教養

2011 年 12 月 31 日

 ドイツの教育者、フリードリッヒ・フレーベルは言う。
 『子供は五歳までに、その生涯に学ぶべき事を学び終える』


 30日、第90回全国高校サッカー選手権大会が開幕し、翌31日の今日、都内近郊各地で1回戦が開催された。
 84回の野洲高校が初制覇して以来、6年連続で初優勝校が誕生している近年だが、90回大会も新たな王者が生まれるか、に注目が集まる。

 「セクシー・フットボール」と呼ばれた野洲の攻撃は端的に言わせて頂くとショートパス中心の攻撃が先ず挙げられる。言葉では簡単だが、ピッチの中で表現するとなると高度な技術が求められる。
 だが、この時のメンバーをみるとプロで活躍する者、海外移籍を果たした者までいる。俗に言う「当たり年」で、山本佳司監督の長年抱いた戦術に当て嵌まり、求めていた人材が適材適所に存在した、と言える。

 言葉を悪く言わせて頂くと、それまでの高校サッカーはフィジカル重視の「力のサッカー」だった。野洲はその時代にショートパス、的確なサイドチェンジから相手を崩す「技のサッカー」といった新風を吹き込んだ。つまりは風穴を空けたのだ。
 私立でなく県立高校が起こした革命の余波は大きく、そこからの優勝校をみてみると大柄なFWに放り込む、といったサッカーでは優勝してはいない。
 新風の余波は大きく、高校サッカーの辞書があったとしたら「崩す」をひくと「力」だった言葉が「技」に書き換えたと言ってもいいだろう。
 世界を見渡した場合、日本人の体格に適したサッカーであるのは言うまでもないが、力で勝負した場合、必ず負ける。
 何故なら日本には180cmを超える選手がゴロゴロいるわけではないからだ。

 今大会ここまで3試合観戦させて頂いたが、ロングボールは少なく足元に丁寧に繋ぐサッカーがみられ娯楽性に富んでいるのは勿論だが、年々向上する個々の技術の高さに驚かされる。
 未来に期待するものが膨らむばかりだ。

 選手達が良い流れを作る一方で観客席では年々ひどくなっている気がしてならない。
 埼玉2〇〇2で観戦した大宮東(埼玉)と那覇西(沖縄)との試合で観客席から小汚い野次が飛んでいた。ファールをした那覇西の選手に対してのものだが、選手、チーム関係者が3年間を懸けて掴んだ全国の舞台であまりにも心ないものだった。
 私の席の反対側で起こった事だが、しっかり聞き取れた。在学生やチームOBしか入ることが出来ないエリアからの声に落胆は隠せない。学校側の指導も然りだが、選手権を何たるか、を知る者達から出た言葉に本当に残念でならない。
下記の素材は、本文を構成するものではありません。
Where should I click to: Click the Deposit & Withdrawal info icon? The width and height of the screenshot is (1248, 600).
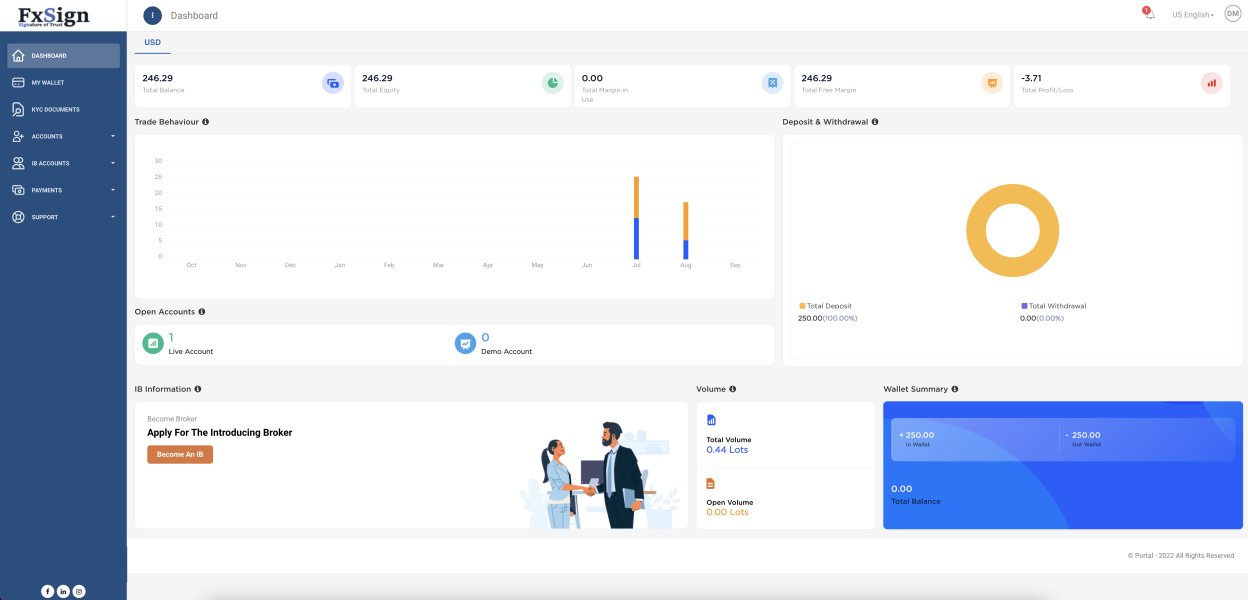tap(875, 122)
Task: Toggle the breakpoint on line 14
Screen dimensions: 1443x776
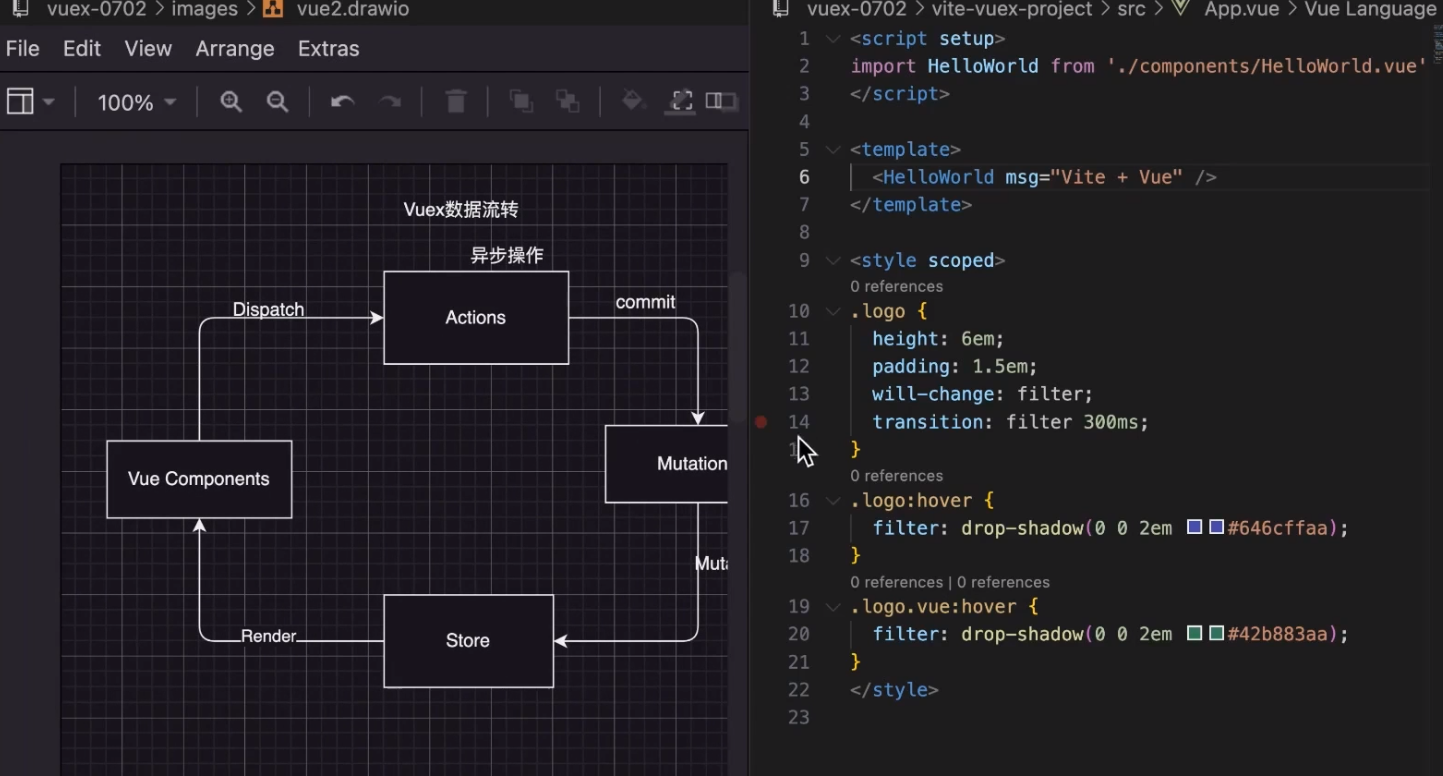Action: (x=761, y=422)
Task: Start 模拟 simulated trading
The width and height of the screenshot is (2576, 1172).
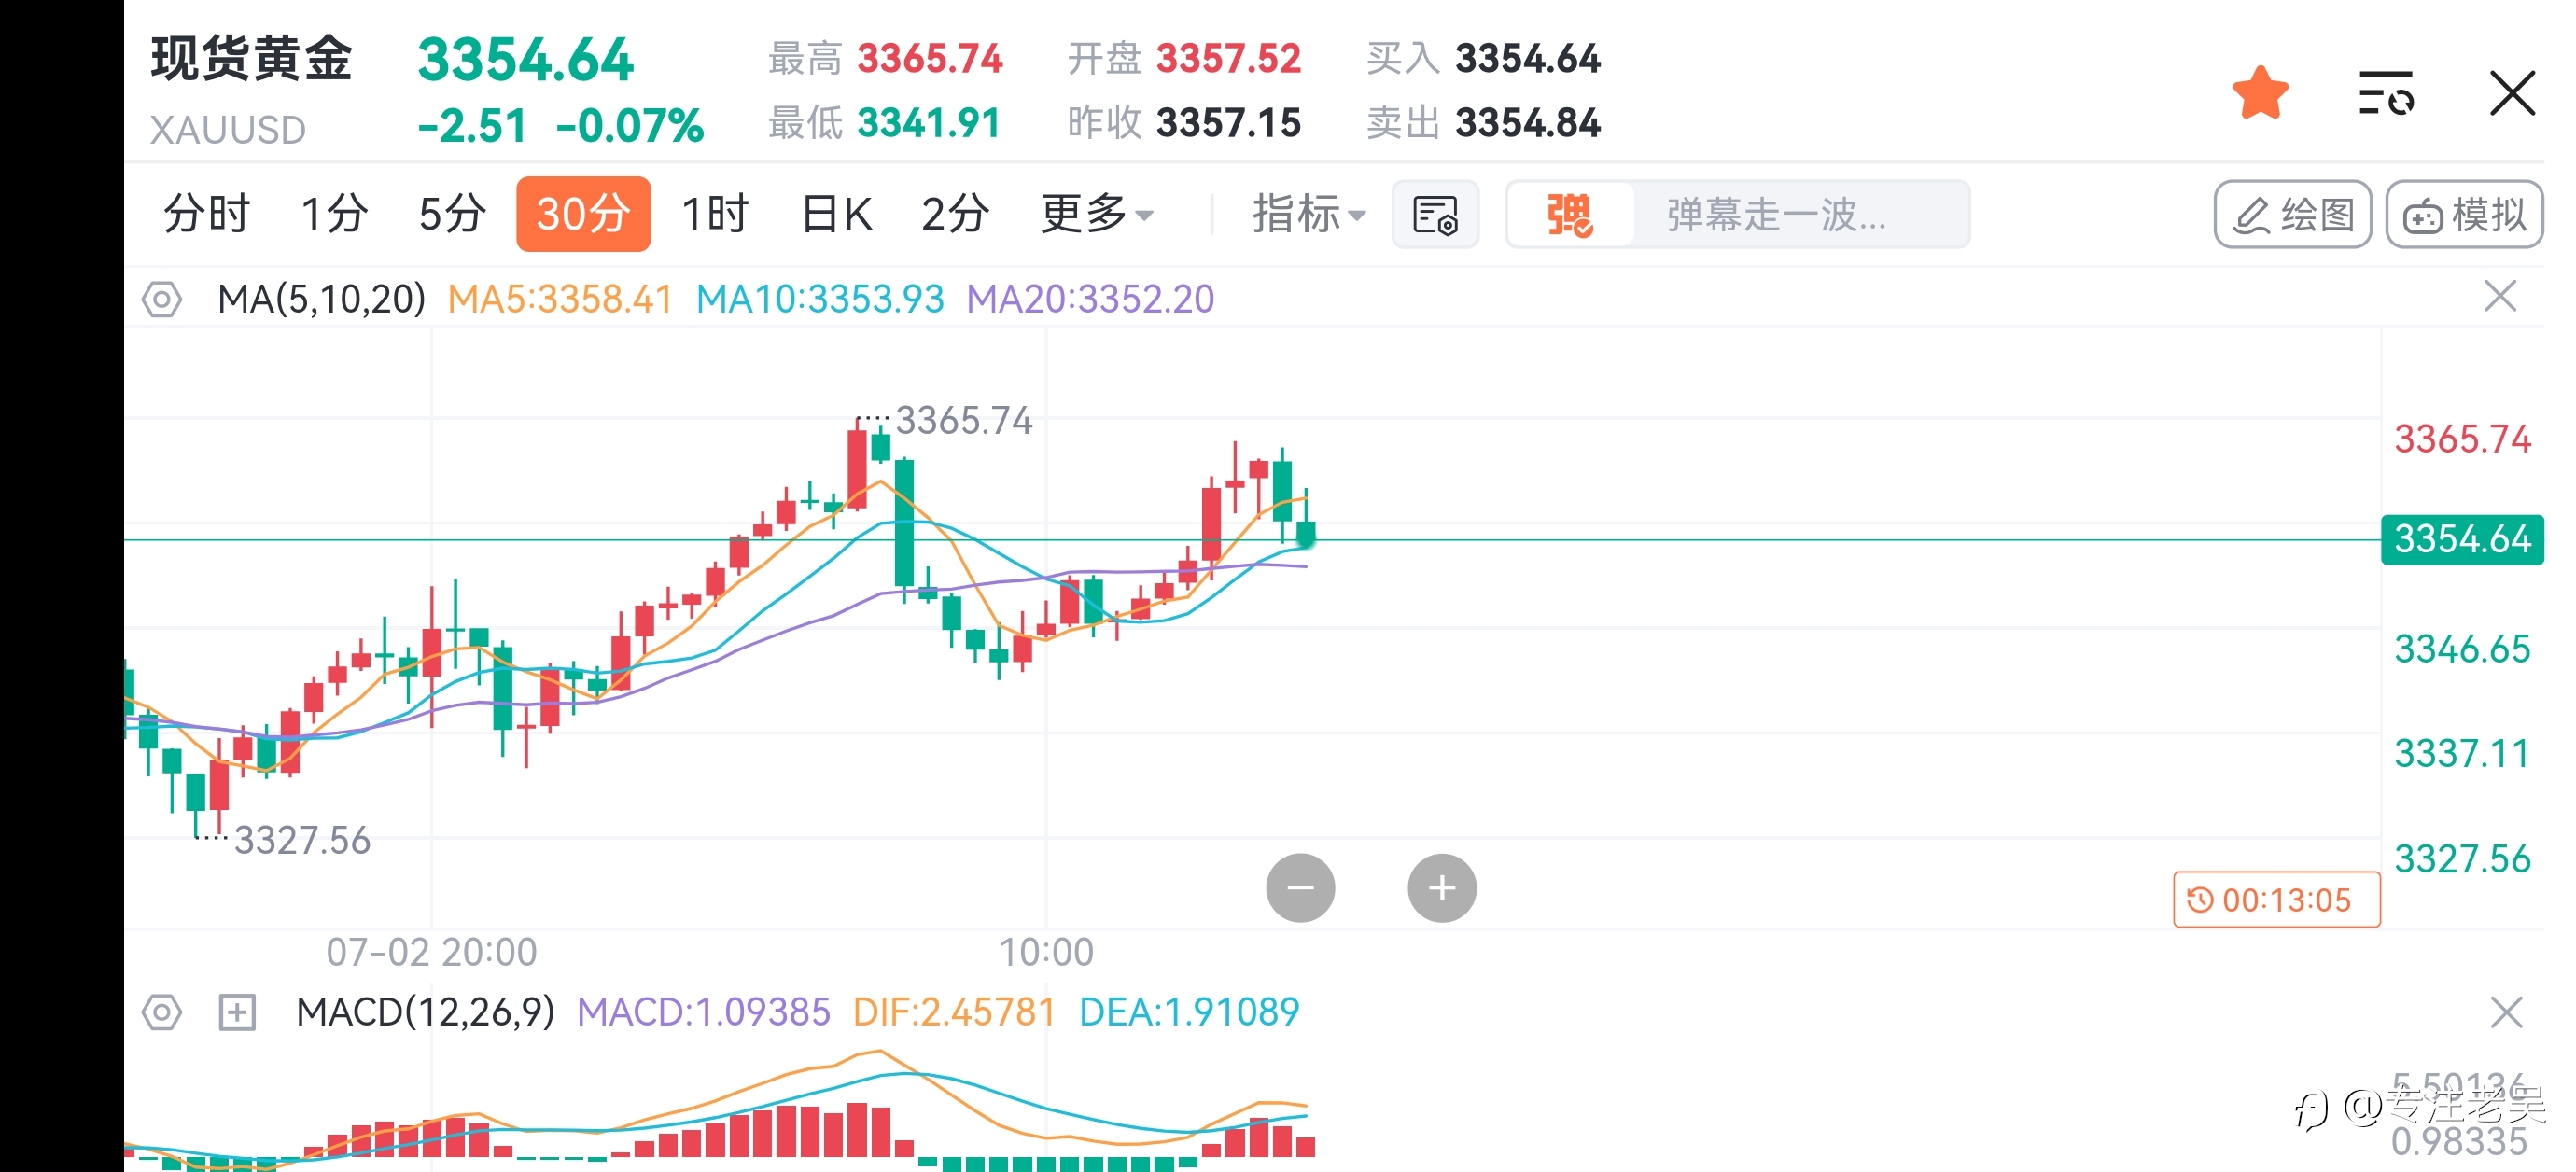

 次戦の清水商(静岡)とルーテル学院(熊本)との試合前にアナウンスで『スタンドからの声援は選手や監督を尊重したものを贈りましょう』と聞く。
 こんな幼稚なアナウンスを聞かなければならない程、民族としての質は落ちてしまったのかもしれない。

 試合が終わり、人が去った席の下の所々に弁当のゴミや缶ビールの空き缶などが散乱する現実を目の当たりにする。
 外国人からよく「マナーやモラルを守る日本人」といった類のイメージは過去のもののようである。